La longue tradition de tous les bons poètes de notre terroir vivait en Raoul Ponchon. Il en avait fait sa chair et son sang. Ou plutôt il en était sorti tout armé de mètres et de rythmes. Il n’existait évidemment que par elle, mais il existait ferme et dru, solide petit bonhomme, excellent esprit, l’avant-dernier poète (si Derème est le dernier) qui ait su causer en vers, blaguer en vers, rire en vers.

Nullement bohème, a-t-on dit. En effet, né à la Roche-sur-Yon à l’époque où ce grand village s’appelait Napoléon Vendée, mais d’un père dauphinois, il a passé une moitié de sa vie à Paris dans la même chambre d’hôtel, dans les mêmes cafés, dans les mêmes errances. J’ajouterai qu’il a fourni pendant trente ans, Loret anacréontique, comme l’appelait le Goffie, sa gazette rimée hebdomadaire du Courrier Français et au Journal avec une ponctualité de fonctionnaire. Mais cela ne l’empêchera pas de rester notre unique flâneur de lettres, de ne publier en volume qu’une Muse au Cabaret (1920), et, enfin de mourir à l’hôpital entre les Fables de la Fontaine et l’Imitation de Jésus-Christ. Il n’a pas fait une carrière, comme tant d’autres de moindre valeur. On le voyait et devinait fort malin, mais malin pour les idées, malin pour les trouvailles de mots. Il s’est donc laissé étiqueter poète bachique, et certes il l’est, à la manière de cent poètes savoureux du temps de Racan et de Scarron ; mais il est plus et mieux. Il a chanté le vin, et ce vin qui lui paraissait échapper seul à la vanité universelle, a réchauffé pour le chant de l’actualité morale, psychologique, pittoresque, criminelle, politique, une inspiration faite de fantaisie et de bonhomie de bon sens et de logique naturelle.

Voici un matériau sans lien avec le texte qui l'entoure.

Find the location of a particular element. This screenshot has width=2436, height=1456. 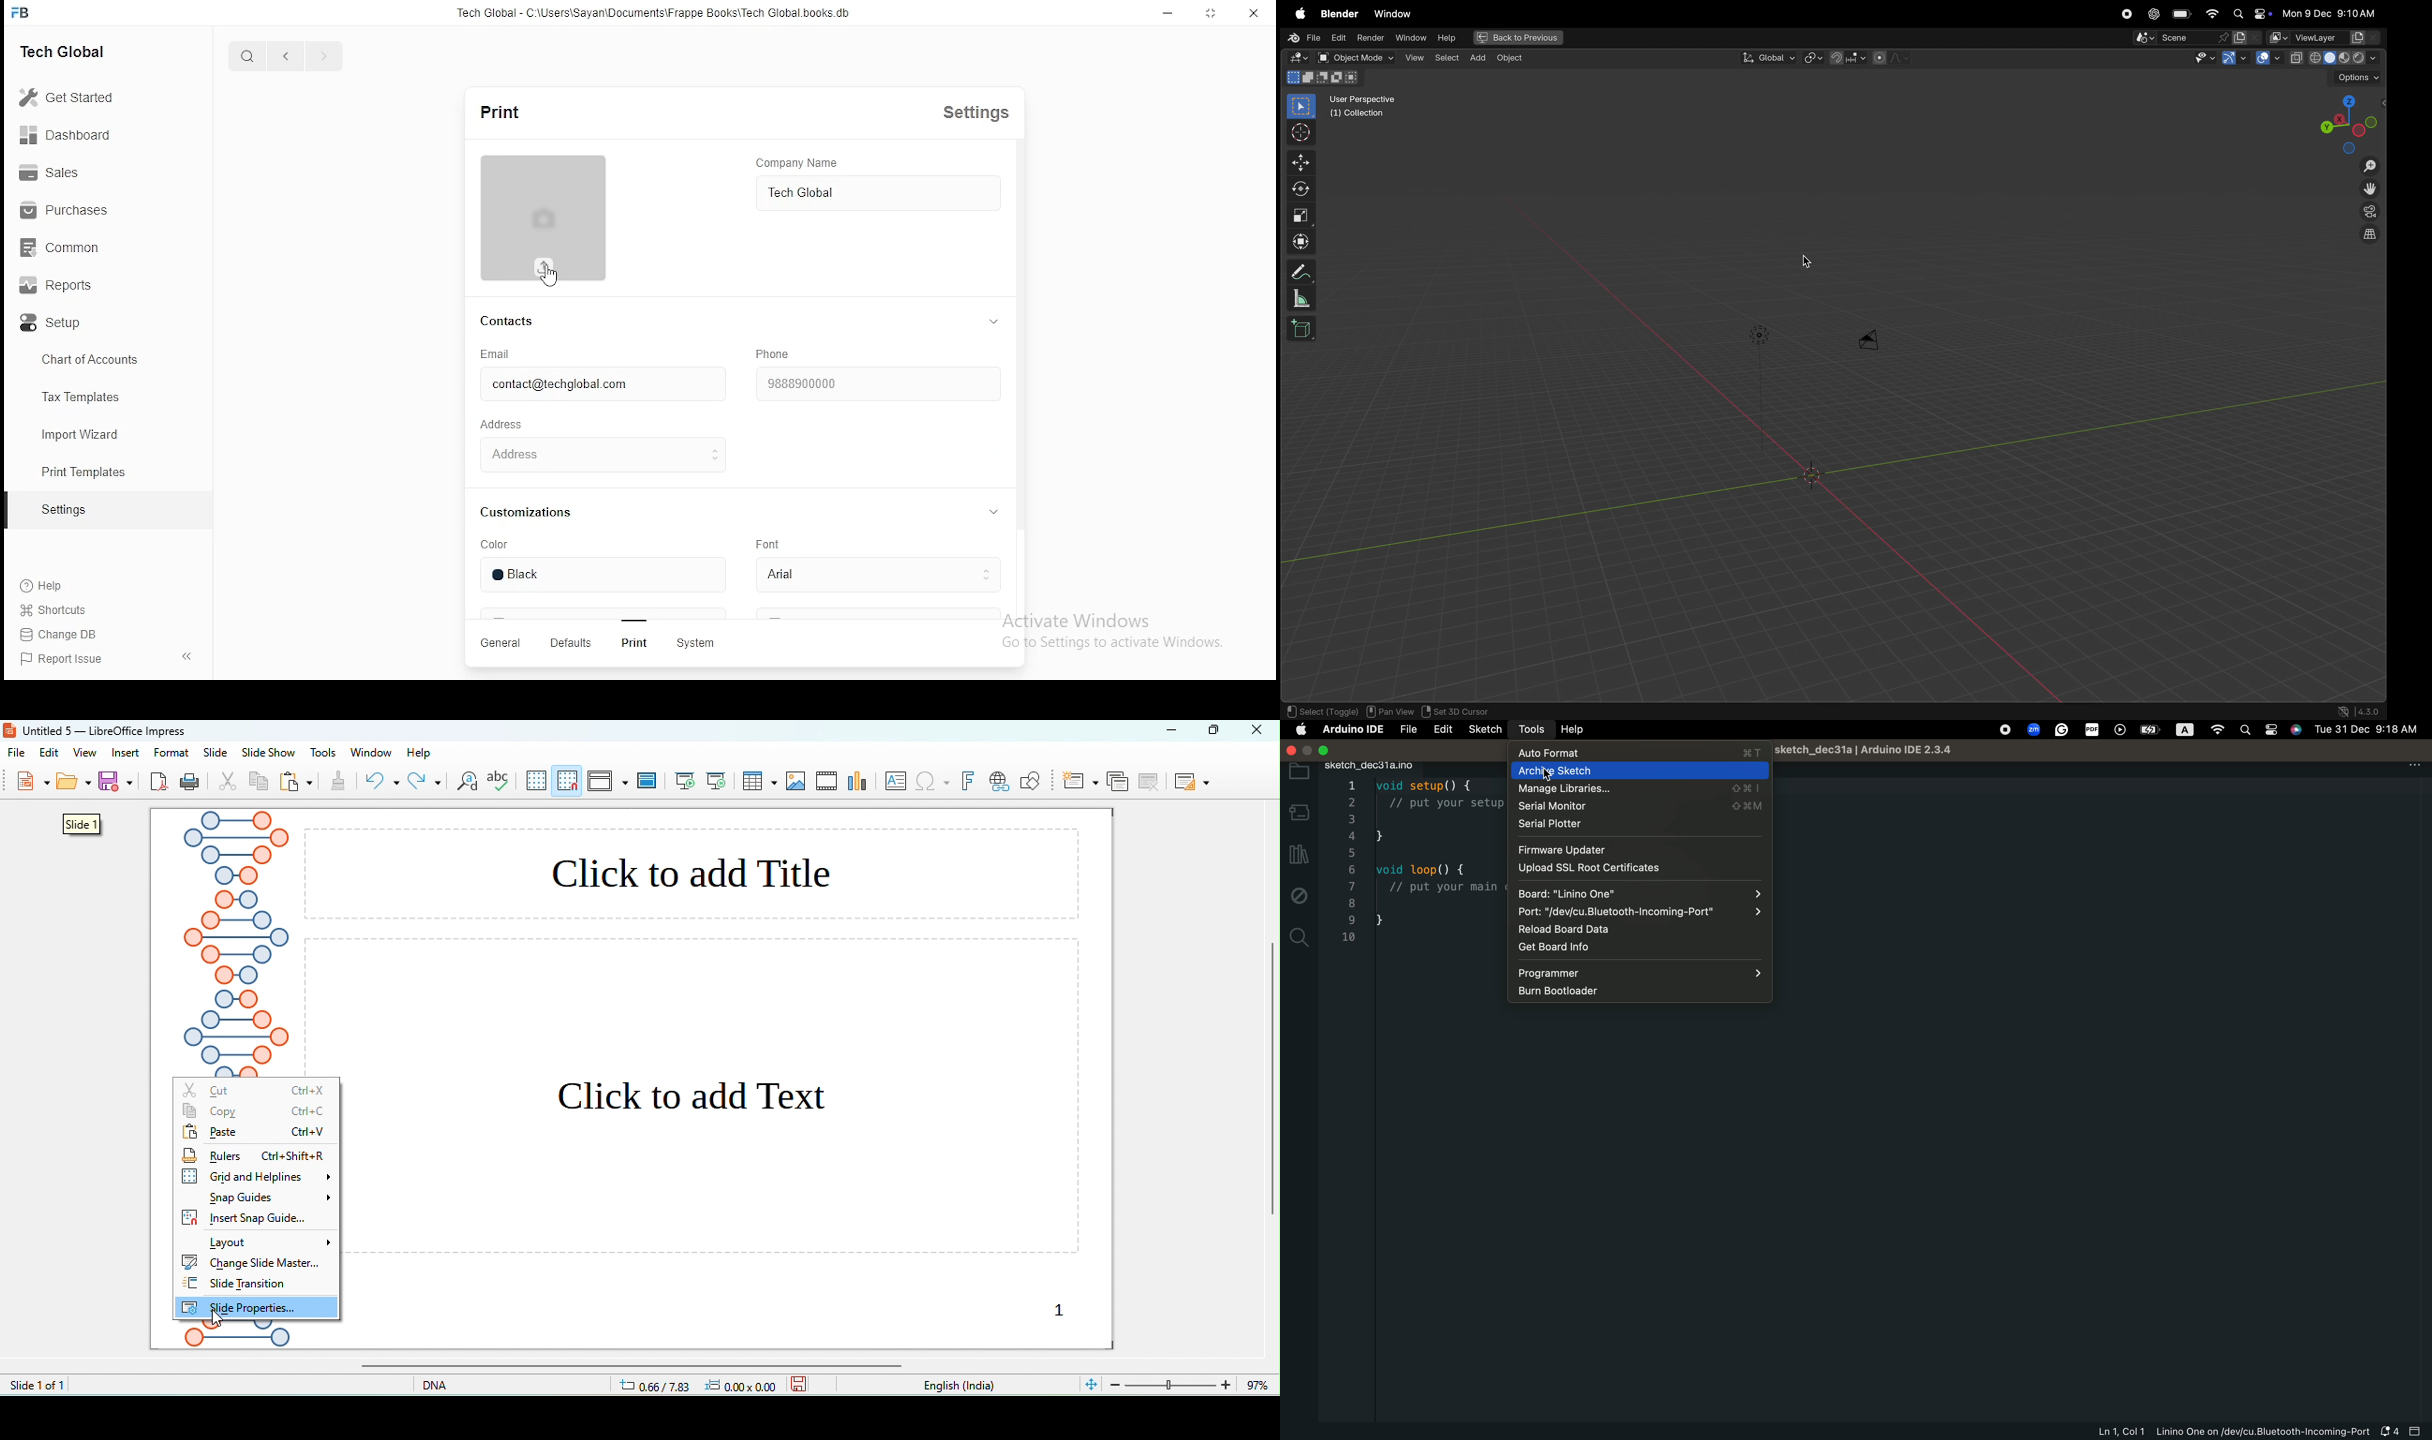

slide1 dialog box is located at coordinates (79, 825).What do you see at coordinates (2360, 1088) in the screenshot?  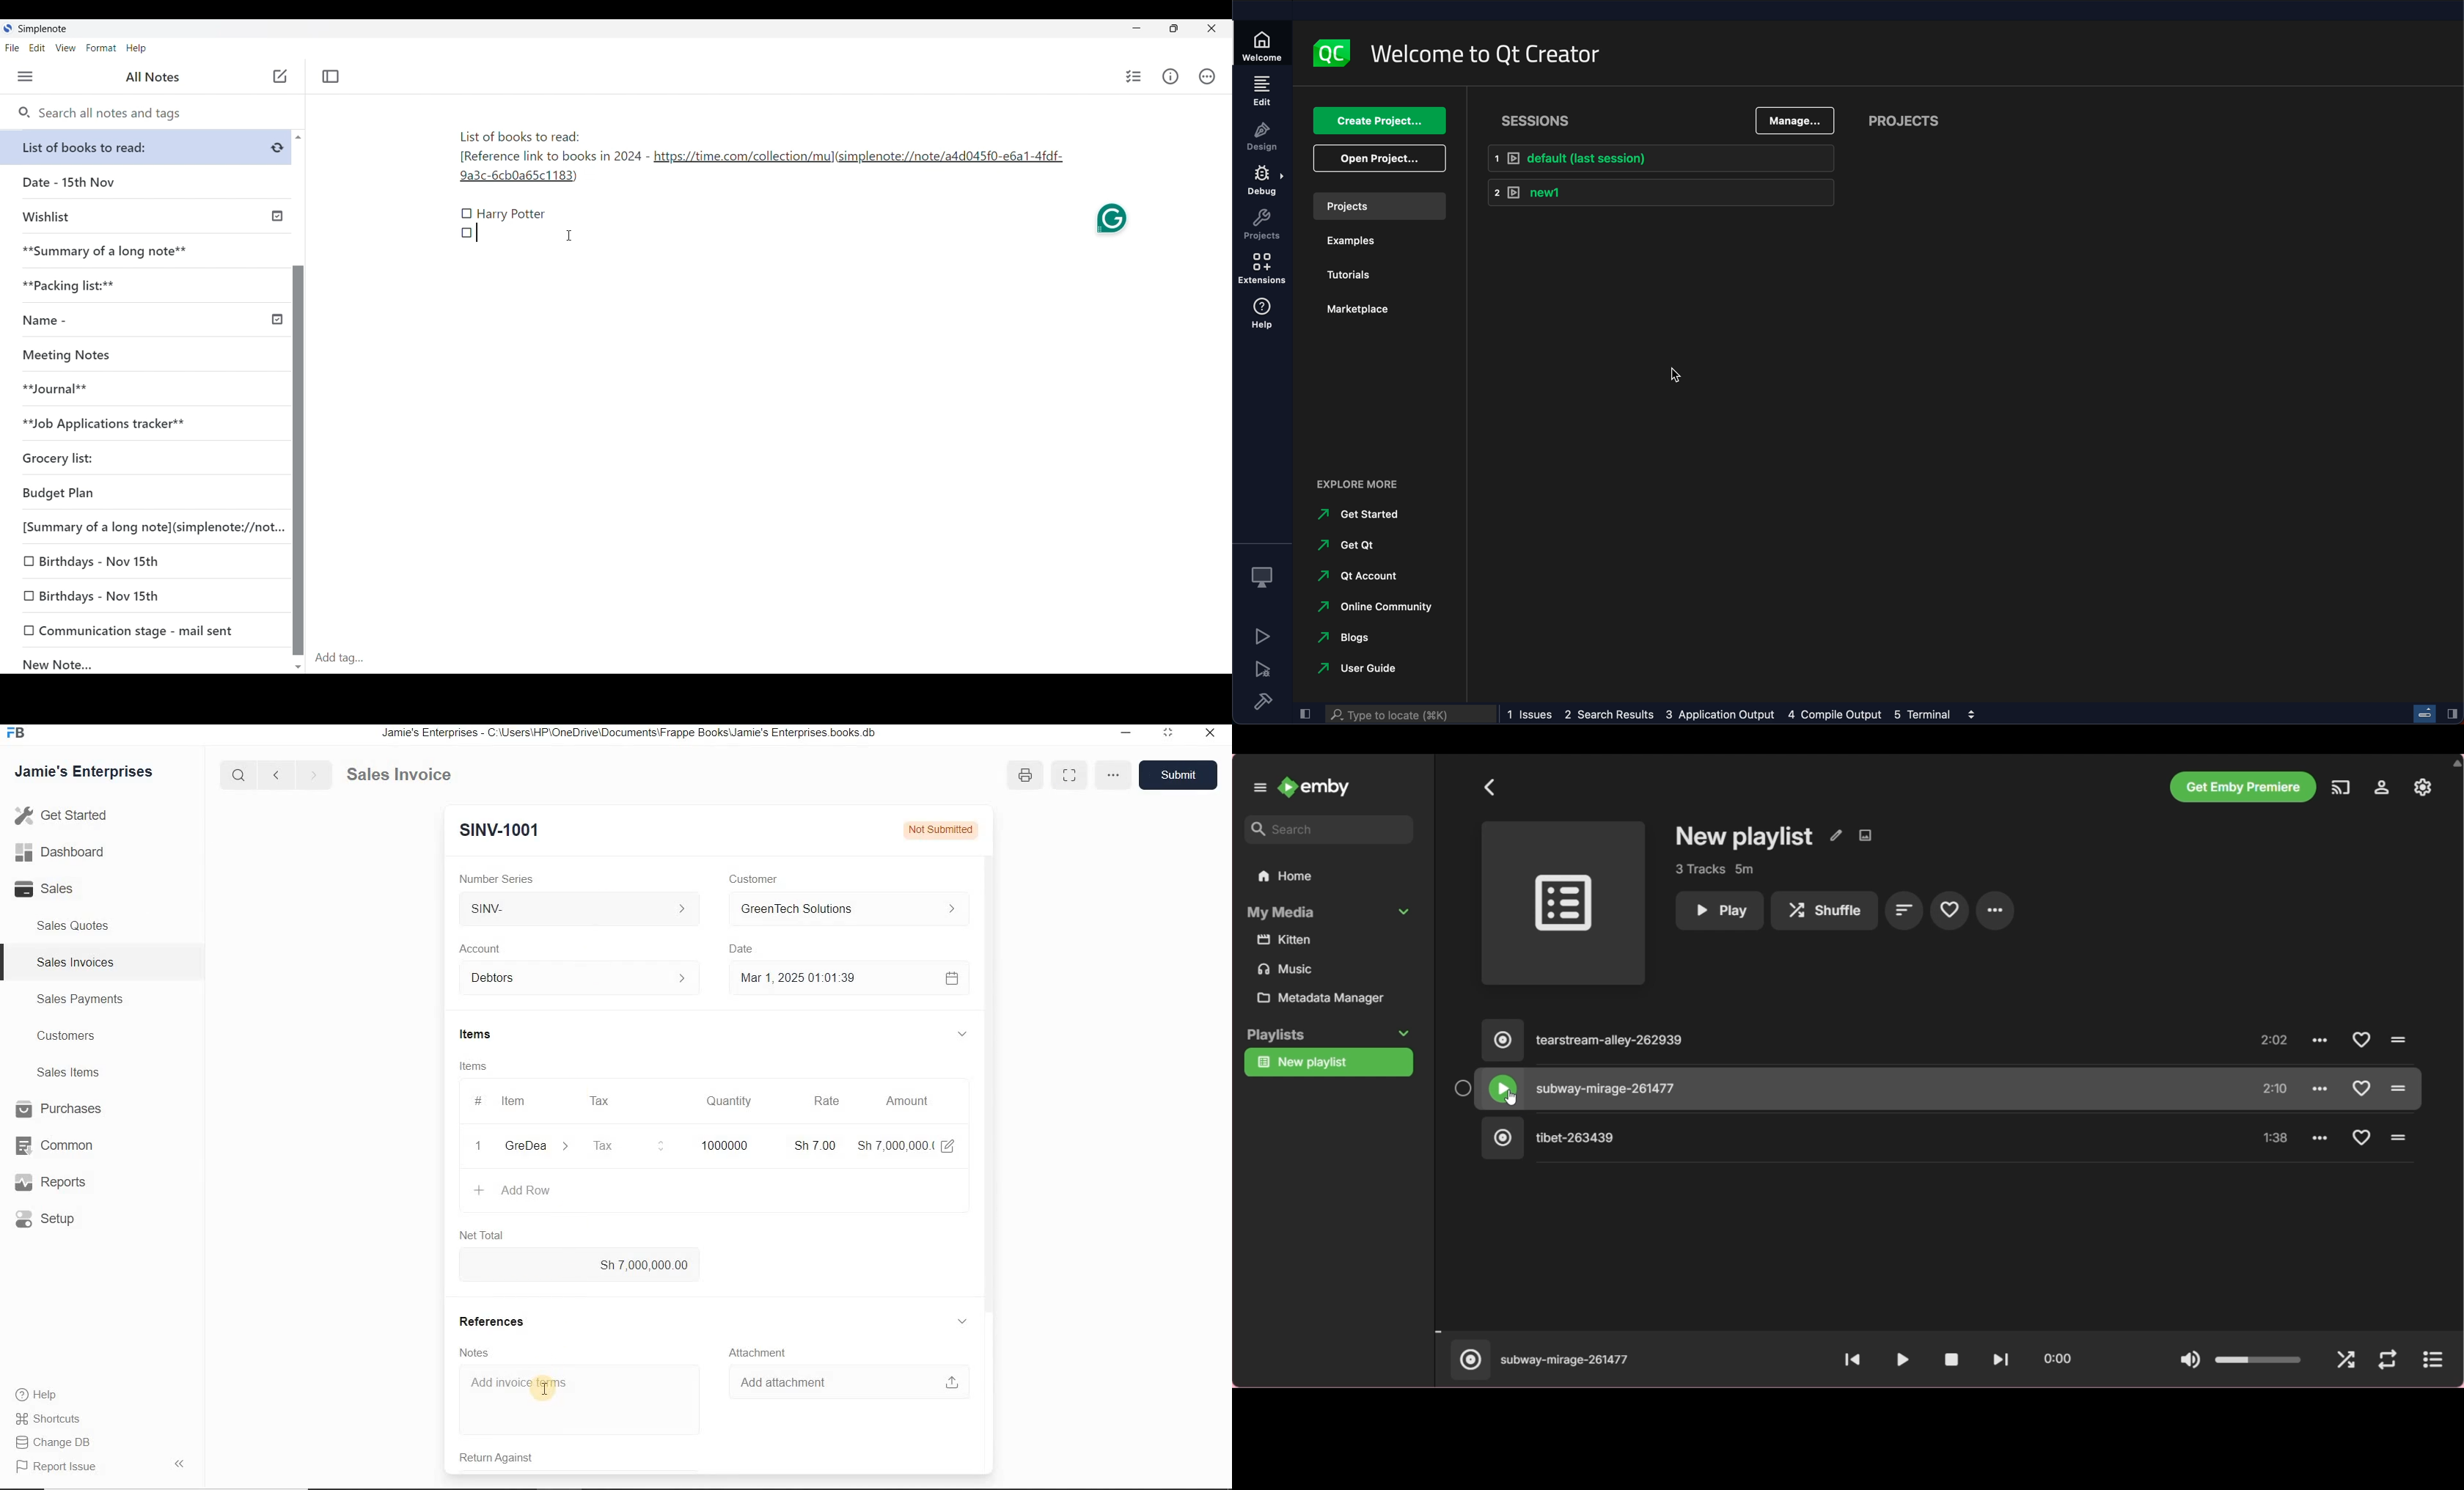 I see `Add respective song to favorites` at bounding box center [2360, 1088].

A Moréas, il arriva de se découvrir frère de Ponchon. Car Ponchon lui aussi adorait les fleurs et les disait surnaturelles ; lui aussi, connaissant les nobles esprits du passé, tenait cette connaissance pour un « commencement vers le Bien » , lui aussi souffrait et tout ensemble souriait de la tragi-comédie où le jetait son âme acoquinée avec son corps :


Mon corps, ce monstre hideux,
Mon âme, cette marquise…


On comprend, après cela, que le poète de la rue Cujas, du Café de Cluny et du déjeuner Goncourt, soit aussi l’auteur des plus beaux, peut-être, des Noëls français. Qu’on voie en lui un témoin et un ami de cette tradition gauloise et française, villonesque et verlainienne qu’on redoute à chaque grande disparition de voir à jamais tarie. Et qu’on se dise qu’au paradis, où il est monté tout droit, comme à son dernier café, à sa dernière solitude, à son dernier refuge, des anges, en grande allégresse, lui ont offert un vin d’honneur.